Document excerpt ->
Historical Profile of Winnipeg

Picture of the Forks, City of Winnipeg Photo

The City of Winnipeg is located at the junction of the Red and Assiniboine Rivers, almost at the geographic centre of North America. With an ethnically diverse population, Winnipeg is characterized by slow but steady growth. It is the eighth largest city in Canada and dominates the Manitoba economy.

Though there have been fur trading posts on the site since 1738, the first permanent settlement of the area occurred in 1812 when a group of Scottish crofters arrived. Winnipeg was incorporated as a city in 1873 with a population of 1,869 people. The arrival of the Canadian Pacific Railway in 1885 brought a 30-year period of growth and prosperity unequalled in Canadian urban development. A flood of immigrants, high wheat prices, plentiful capital, and improved farming techniques contributed to making Winnipeg the wholesale, administrative, and financial centre of western Canada. Following World War I, economic stagnation due to low wheat prices and the Depression lasted well into the 1940s.

Data provided ->
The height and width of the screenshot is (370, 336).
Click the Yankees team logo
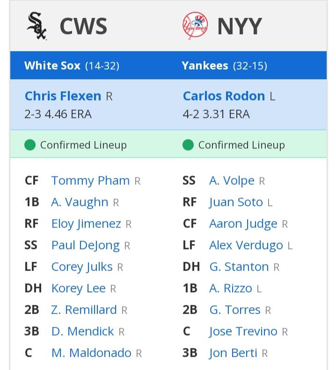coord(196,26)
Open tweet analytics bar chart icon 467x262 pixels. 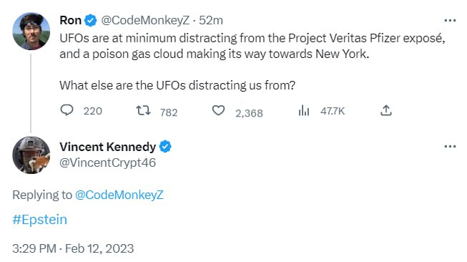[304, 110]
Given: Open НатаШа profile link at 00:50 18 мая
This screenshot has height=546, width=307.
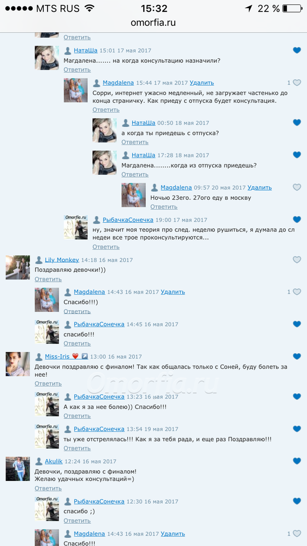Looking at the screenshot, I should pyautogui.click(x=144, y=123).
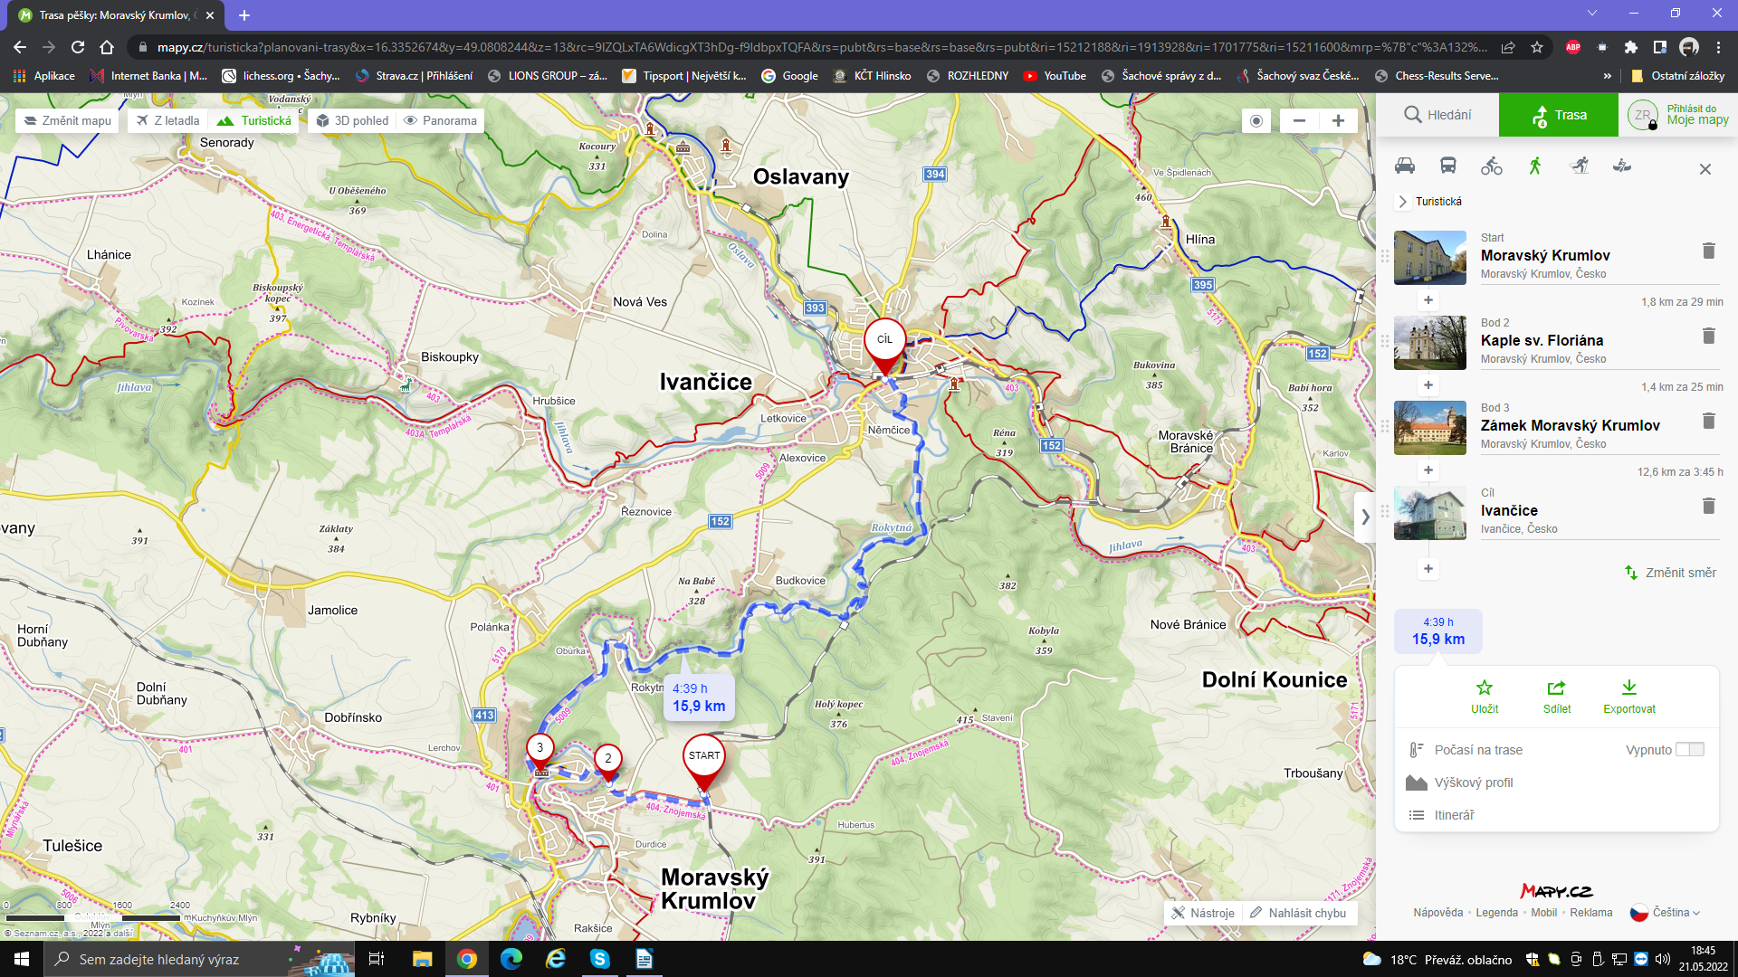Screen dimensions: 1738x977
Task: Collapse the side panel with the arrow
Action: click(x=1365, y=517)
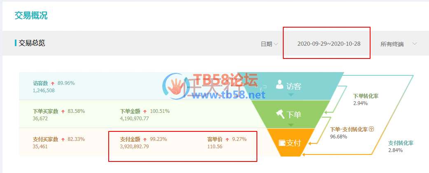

Direction 1 ->
Answer these questions about the Winnipeg profile:
(a) Which two rivers meet where the city is located?
(b) In what year was Winnipeg incorporated as a city?
(c) What arrived in 1885?
Direction 2 ->
Reproduce the part of the Winnipeg profile starting with "The City of" and going on through "the Manitoba economy.".
You won't need the entries for this.

Worked answer 1 ->
(a) The Red and Assiniboine Rivers
(b) 1873
(c) The Canadian Pacific Railway

Worked answer 2 ->
The City of Winnipeg is located at the junction of the Red and Assiniboine Rivers, almost at the geographic centre of North America. With an ethnically diverse population, Winnipeg is characterized by slow but steady growth. It is the eighth largest city in Canada and dominates the Manitoba economy.